Stay online across Uzbekistan
Rent a UZWifi mobile pocket router
Things to do in Qarshi
Below you will find the top 8 things to do in Qarshi. The list is in order by proximity starting from the square and ending at the southern end of the city at the WWII Memorial. This itinerary is easily completed in reverse as well.
Know that you can visit all the sites in Qarshi in one day as it’s not a large city. If you don’t want a jampacked day, you could split it into two.
Odina Mosque & Regional Museum and Sardoba
Dating back to the 16th century, the exterior of the Odina Mosque is quite beautiful. The mosque’s roots go back further as it was built on a once Mongol Palace turned prison.
Odina Mosque has been more recently restored and now houses the Qashqadaryo Regional Museum, featuring some interesting pieces and artifacts from the area. I liked the displays of locally made jewelry and touring the workshop where artisans create modern renditions.
Outside, don’t miss the circular Sardoba. A covered pool that would have been the water source for the mosque where adherents would perform pre-prayer ablutions.
Don’t miss Uzbekistan’s other southern city of Termez
Rabiya Madrasa
Rabiya Madrasa, sometimes referred to as Bekmir Madrasa served as a female madrasa (religious school). The madrasa was constructed between 1904 and 1915 along with nearby Kalizbek and Khodjaev Abdul Aziz Madrasas. None of the madrasas sat around this square function as religious schools any longer and have all seemed to receive more recent facelifts.
I was able to visit the inside of Rabiya Madrasa.

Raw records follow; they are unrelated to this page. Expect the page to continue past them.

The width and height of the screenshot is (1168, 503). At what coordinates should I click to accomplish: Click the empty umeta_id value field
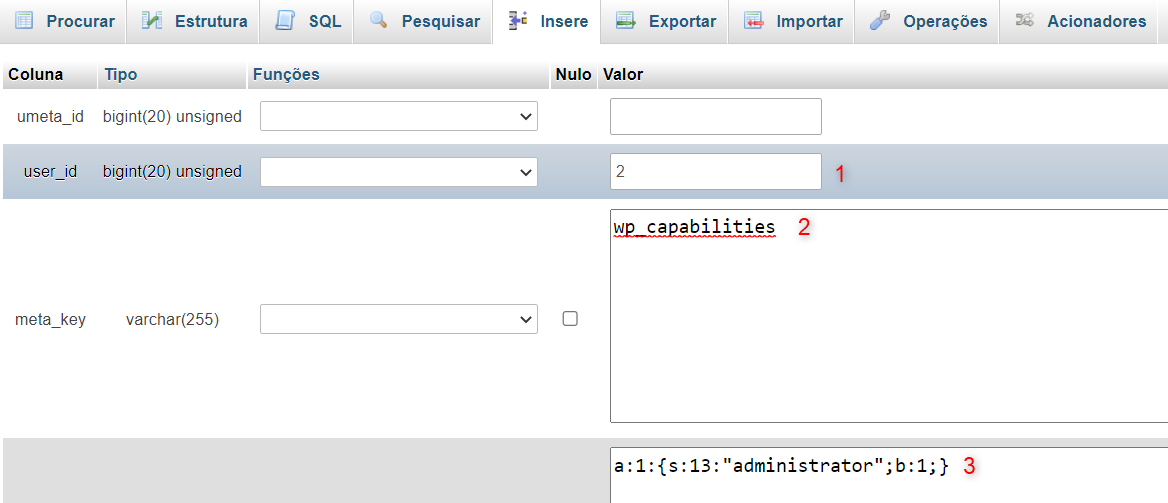715,117
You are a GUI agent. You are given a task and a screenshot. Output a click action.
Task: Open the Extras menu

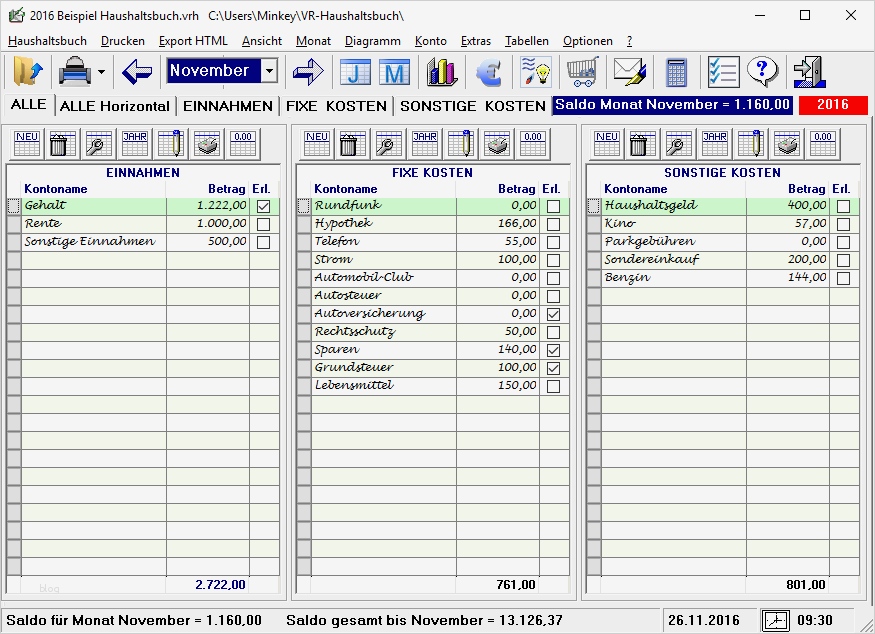(475, 41)
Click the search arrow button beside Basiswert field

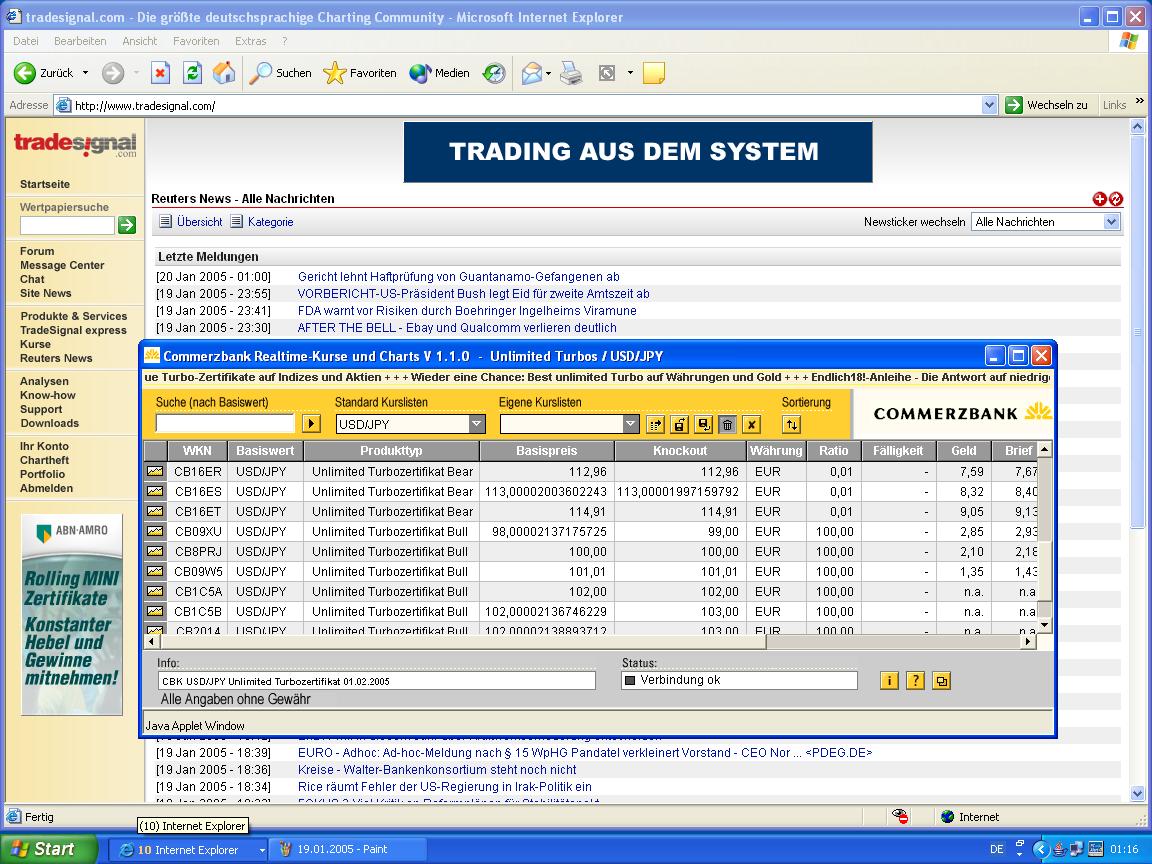311,424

It did have a couple of shops functioning inside.
Kalizbek Madrasa
Kalizbek Madrasa, as mentioned before functioned as an Islamic religious school but is no longer used.
If you can find the caretaker it may be worth peeking inside to see what the interior looks like.

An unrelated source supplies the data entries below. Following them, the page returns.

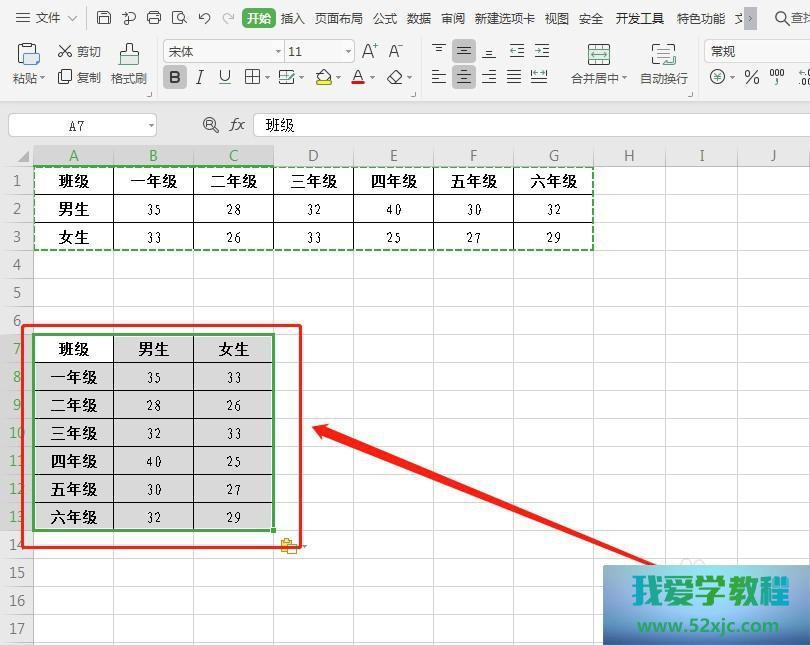Click the Save icon in quick access toolbar
The height and width of the screenshot is (645, 810).
coord(104,18)
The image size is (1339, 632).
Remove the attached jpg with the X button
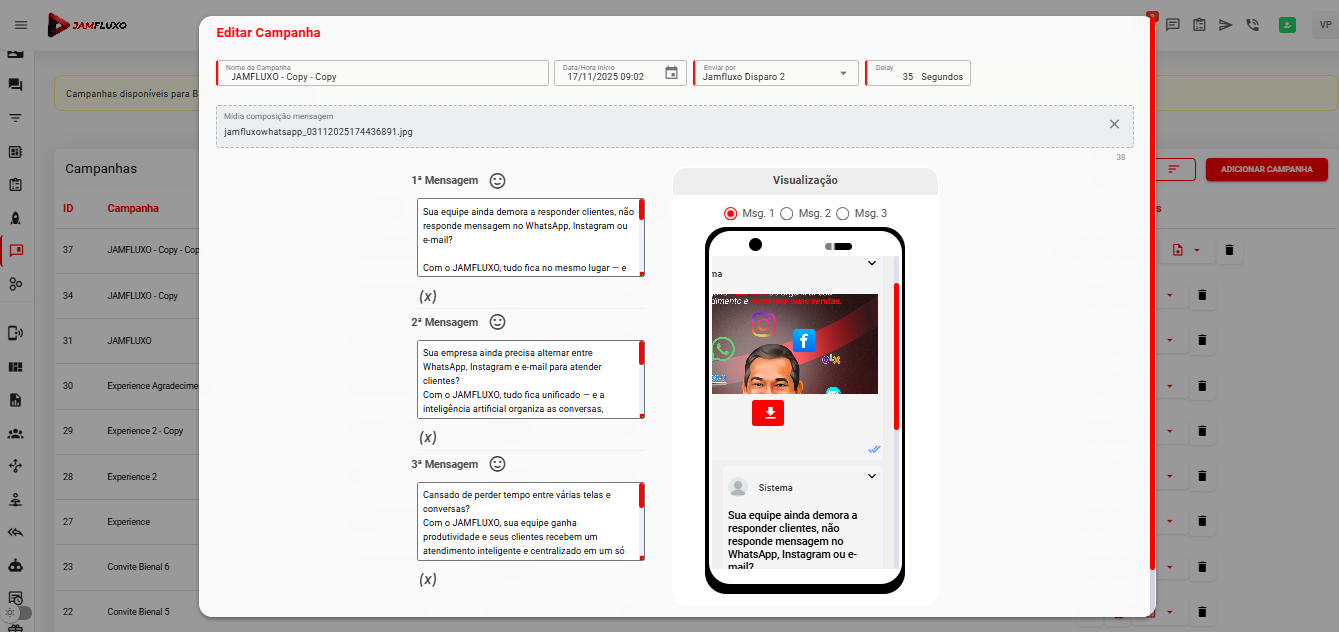[x=1114, y=124]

Khodjaev Abdul Aziz Madrasa
Across a somewhat busy thoroughfare, Khodjaev Abdul Aziz Madrasa sits just adjacent to the park the other two madrasas are perched on.
Interested in more Silk Road architecture, madrasas, and mosques? Don’t miss Bukhara
Eski Bazaar
Centrally located and just across Karimov Street from Odina Mosque and the madrasas. Eski Bazaar (meaning old) is a good place to stock up on any items you may need.
Kok Gumbez
Blue domed Kok Gumbez is just a short walk to the southeast from the cluster of Odina Mosque and the three madrasas. Kok Gumbez serves as Qarshi’s Friday Mosque and is the Qashqadaryo Region’s largest place of worship.

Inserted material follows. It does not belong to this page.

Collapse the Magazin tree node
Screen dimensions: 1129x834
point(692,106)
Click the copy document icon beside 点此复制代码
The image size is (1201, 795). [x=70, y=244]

Qarshi’s Kok Gumbez features intricate and dazzling Timurid-style blue tile work that is more similar to sites you’ll see in Shahrisabz or Samarkand. Personally, I thought a lot of Qarshi’s religious sites shared more in common with those built in Balkh and Herat across the border in Afghanistan.
I had read that Kok Gumbez would have been constructed in the late 16th century under Emperor Ulugbek in honor of his father Shah Rukh. However, I’m not sure this is true or not as Ulugbek reigned for only two years and was assassinated by his son Abdul Latif Mirza, putting his death in 1449 AD, only two years after Shah Rukh.
Starting in the capital? Here’s everything you need to plan a stay in Tashkent
Military Museum & Vatanparvlar Park
Vatanparvlar Park hosts the under-construction military museum, featuring a YAK-40 that you cannot miss in addition to a helicopter, tanks, and jets on display.
A 16th century bathhouse exists within the park’s bounds that’s worthy of checking out. There is also a modern swimming pool at Vatanparvlar Park.
War Memorial
Last but not least and in my opinion, one of the more unique buildings on this list of things to do in Qarshi is the unusual Memorial to the Great Patriotic War (WWII). The memorial is one of the largest in all of Central Asia dating back to the Soviet era.
A series of walkways lead to the main memorial building sat atop a hill. The memorial features the ubiquitous eternal flame inside and its tower topped with a red star.
Entering inside the memorial is a must to see the light shining through the impressive stained glass scenes places on each wall, depicting people harvesting crops and soldiers leaving their families for battle.
There is supposedly a caretaker who has keys that can let you into an upper level to see the stained glass scenes a little closer, but I didn’t see him there either time I visited. It may be best to ask around for a phone number from a local tour operator.
Want more Silk Road history? Check out Samarkand
Where to Stay in Qarshi
Midrange: Grand Star Hotel was where I stayed in Qarshi. Located not far from the WWII Monument. Rooms were clean and the included breakfast was pretty decent.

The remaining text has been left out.